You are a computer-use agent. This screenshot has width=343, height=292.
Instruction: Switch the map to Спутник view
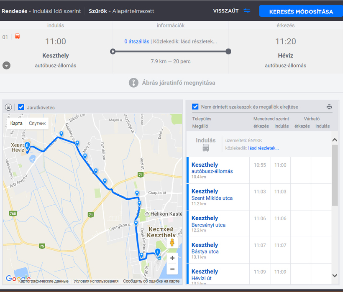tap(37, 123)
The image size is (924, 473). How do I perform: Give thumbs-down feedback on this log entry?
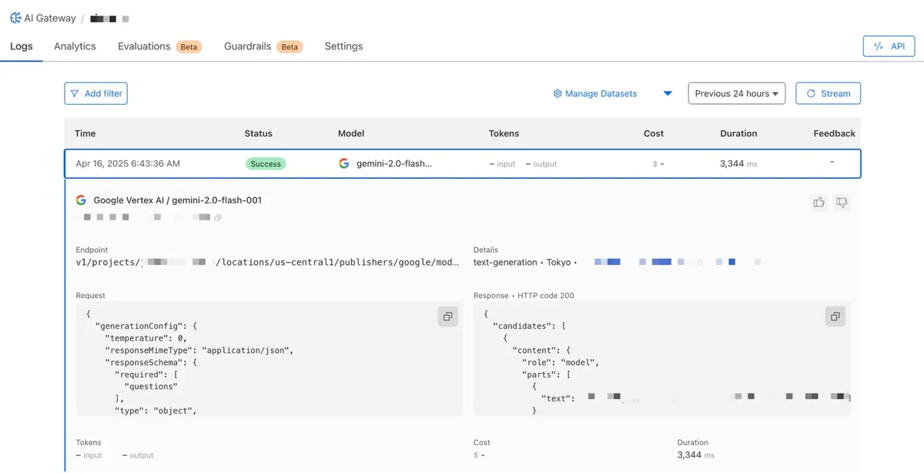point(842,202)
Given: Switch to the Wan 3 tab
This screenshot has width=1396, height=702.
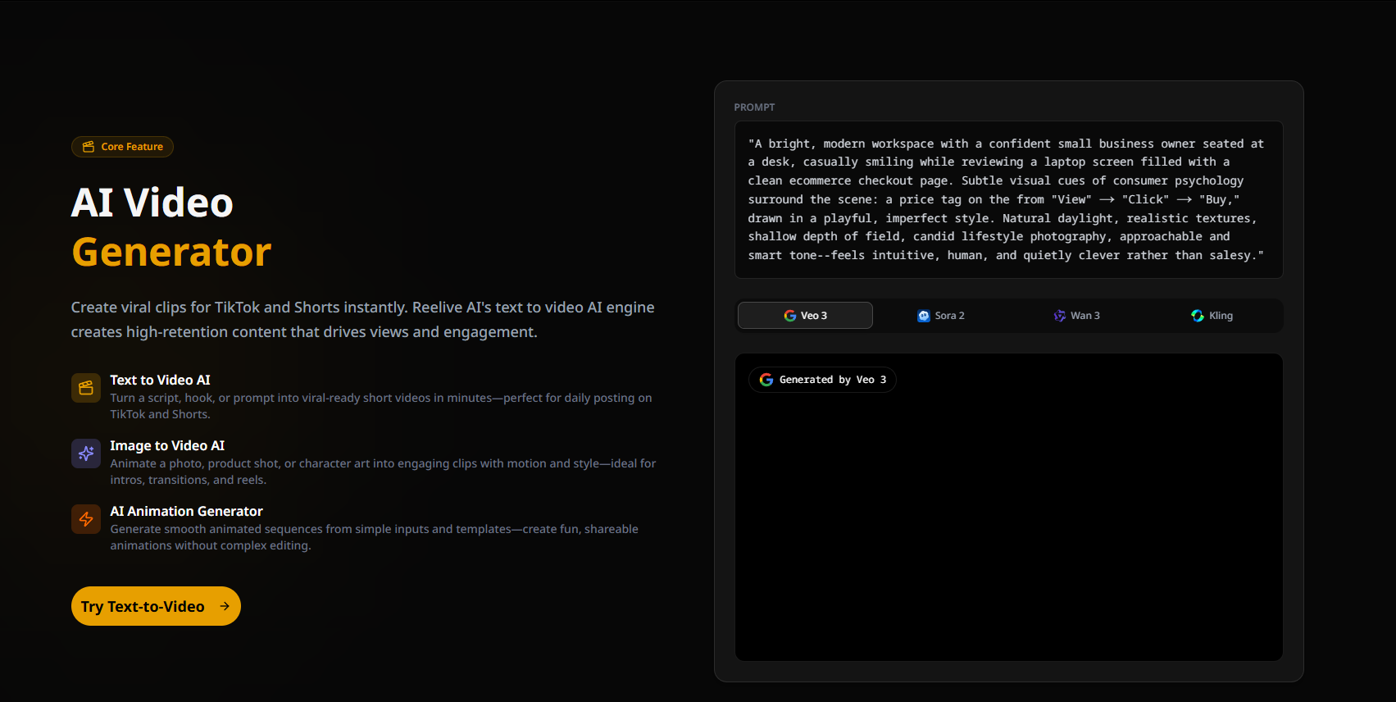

◇ ◇ ◇ ◇ ◇ ◇ ◇

_Activity_.
Retype all the records shown above, character for character. Omit every picture.

_Task response_.
You are a computer-use agent. This screenshot has width=343, height=292.
Instruction: Switch the map to Спутник view
tap(37, 123)
The image size is (924, 473). How do I perform: Give thumbs-down feedback on this log entry?
point(842,202)
Given: Switch to the Wan 3 tab
This screenshot has width=1396, height=702.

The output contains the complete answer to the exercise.